Slow the Spread by Sole and Tread!

Wisconsin’s Best Management Practices for Invasive Species

Thomas Boos- WDNR Forestry Invasive Plant Coordinator

You may be a forester, arborist, landscaper, utility worker, hunt, bird watch, bike, hike or drive an all-terrain vehicle.   It doesn’t matter, whether walking or riding through city parks or remote natural areas, you may be unknowingly collecting the seeds of invasive plants, insects or diseases on your footwear and vehicle tires. They can then be transferred to wherever your feet and vehicle go.

To avoid transporting terrestrial invasive species:

  • Keep a small, stiff-bristled brush in your vehicle, home and/or backpack. Before traveling through natural areas, inspect and brush your footwear clean of caked-on soil and seeds. A small screwdriver may be handy for prying mud from deep treads. This should also be done during the course of a hike if you knowingly walk through an area of heavy invasive species infestation.
  • Many nature preserves in Wisconsin are installing ‘boot brush stations’ at entry points. Read the informational signs and use the boot brush!
  • Regularly inspect and remove caked-on soil and seeds from vehicle tires after off-road travel. Spray tires down with high-pressure water or at least use a broom to brush off loose debris.

Wisconsin faces an onslaught of invasive species from other regions and countries.

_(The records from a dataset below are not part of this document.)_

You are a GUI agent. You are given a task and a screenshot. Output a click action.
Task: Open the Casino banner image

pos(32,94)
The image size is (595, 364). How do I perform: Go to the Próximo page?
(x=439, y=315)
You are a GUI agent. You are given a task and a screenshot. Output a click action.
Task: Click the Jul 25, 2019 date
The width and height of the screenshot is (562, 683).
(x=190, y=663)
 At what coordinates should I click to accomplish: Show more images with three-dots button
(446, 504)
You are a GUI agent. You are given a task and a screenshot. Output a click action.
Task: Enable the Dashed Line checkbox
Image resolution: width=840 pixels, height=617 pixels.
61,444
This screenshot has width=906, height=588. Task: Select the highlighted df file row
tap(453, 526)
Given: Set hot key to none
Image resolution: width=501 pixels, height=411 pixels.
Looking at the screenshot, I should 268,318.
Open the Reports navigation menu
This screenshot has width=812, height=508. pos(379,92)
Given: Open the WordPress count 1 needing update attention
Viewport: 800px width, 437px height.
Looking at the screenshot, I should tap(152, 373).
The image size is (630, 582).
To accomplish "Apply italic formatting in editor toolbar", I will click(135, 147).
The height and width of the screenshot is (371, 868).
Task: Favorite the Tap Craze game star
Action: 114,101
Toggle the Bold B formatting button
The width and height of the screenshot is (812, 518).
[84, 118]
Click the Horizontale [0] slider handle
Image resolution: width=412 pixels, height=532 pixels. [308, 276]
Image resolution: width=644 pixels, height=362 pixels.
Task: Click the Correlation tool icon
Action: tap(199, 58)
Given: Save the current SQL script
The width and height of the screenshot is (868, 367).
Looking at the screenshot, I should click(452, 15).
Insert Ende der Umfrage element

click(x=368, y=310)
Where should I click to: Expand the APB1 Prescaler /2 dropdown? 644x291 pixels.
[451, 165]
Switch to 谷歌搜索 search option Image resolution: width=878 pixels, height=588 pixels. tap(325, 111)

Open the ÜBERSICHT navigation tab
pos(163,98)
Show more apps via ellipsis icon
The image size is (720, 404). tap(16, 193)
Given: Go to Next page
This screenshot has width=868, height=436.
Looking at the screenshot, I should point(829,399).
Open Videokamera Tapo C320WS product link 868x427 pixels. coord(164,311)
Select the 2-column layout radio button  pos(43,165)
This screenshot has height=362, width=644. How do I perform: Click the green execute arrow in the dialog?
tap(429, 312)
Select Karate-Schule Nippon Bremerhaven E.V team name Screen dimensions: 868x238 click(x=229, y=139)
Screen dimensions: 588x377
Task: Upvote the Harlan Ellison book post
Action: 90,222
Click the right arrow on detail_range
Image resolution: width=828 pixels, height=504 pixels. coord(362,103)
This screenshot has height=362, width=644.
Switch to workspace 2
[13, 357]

These non-native plants, animals and pathogens displace native species, disrupt ecosystems, and harm recreational activities such as fishing, boating and hiking. They also damage commercial, agricultural, and water resources.

Because they lack the predators and competitors they faced in their homelands, invasive species can spread rapidly and aggressively. Controlling invasive species is difficult and costly and getting rid of them is sometimes unlikely. People play a major role in spreading invasive species; but can also help keep them from spreading!

In 2006, the Wisconsin Council on Forestry identified invasive species as the largest threat facing our natural lands and subsequently formed the Forest Invasives Leadership Team (FILT) to initiate the development of voluntary Best Management Practices (BMPs) for Invasive Species.  As a result, four BMP tracks were created to address the issue of invasive species in Wisconsin’s forests, including: Forestry BMPs, Recreation BMPs, Urban Forestry BMPs, and Transportation and Utility Rights-of-Way BMPs.

To address each track, four Advisory Committees were formed with over 75 individuals representing the forest industry, urban environments, utilities, recreation organizations, agencies, and environmental groups to develop the Best Management Practices to limit the further spread and introduction of invasive plants, invertebrates, and diseases.

The overall goal of the BMP Advisory Committees has been to develop a broad set of voluntary practices to increase awareness of invasive species by individual user groups and identify how their behavior can minimize the further introduction and spread of invasive species.

Although the specific language may change, the message should remain the same.  Our goal has been to develop a set of guidelines that address issues common to all outdoor activities whether harvesting a timber stand, mowing a right-of-way, pruning a boulevard tree, or hiking through a state park we can all Slow the Spread by Sole and Tread!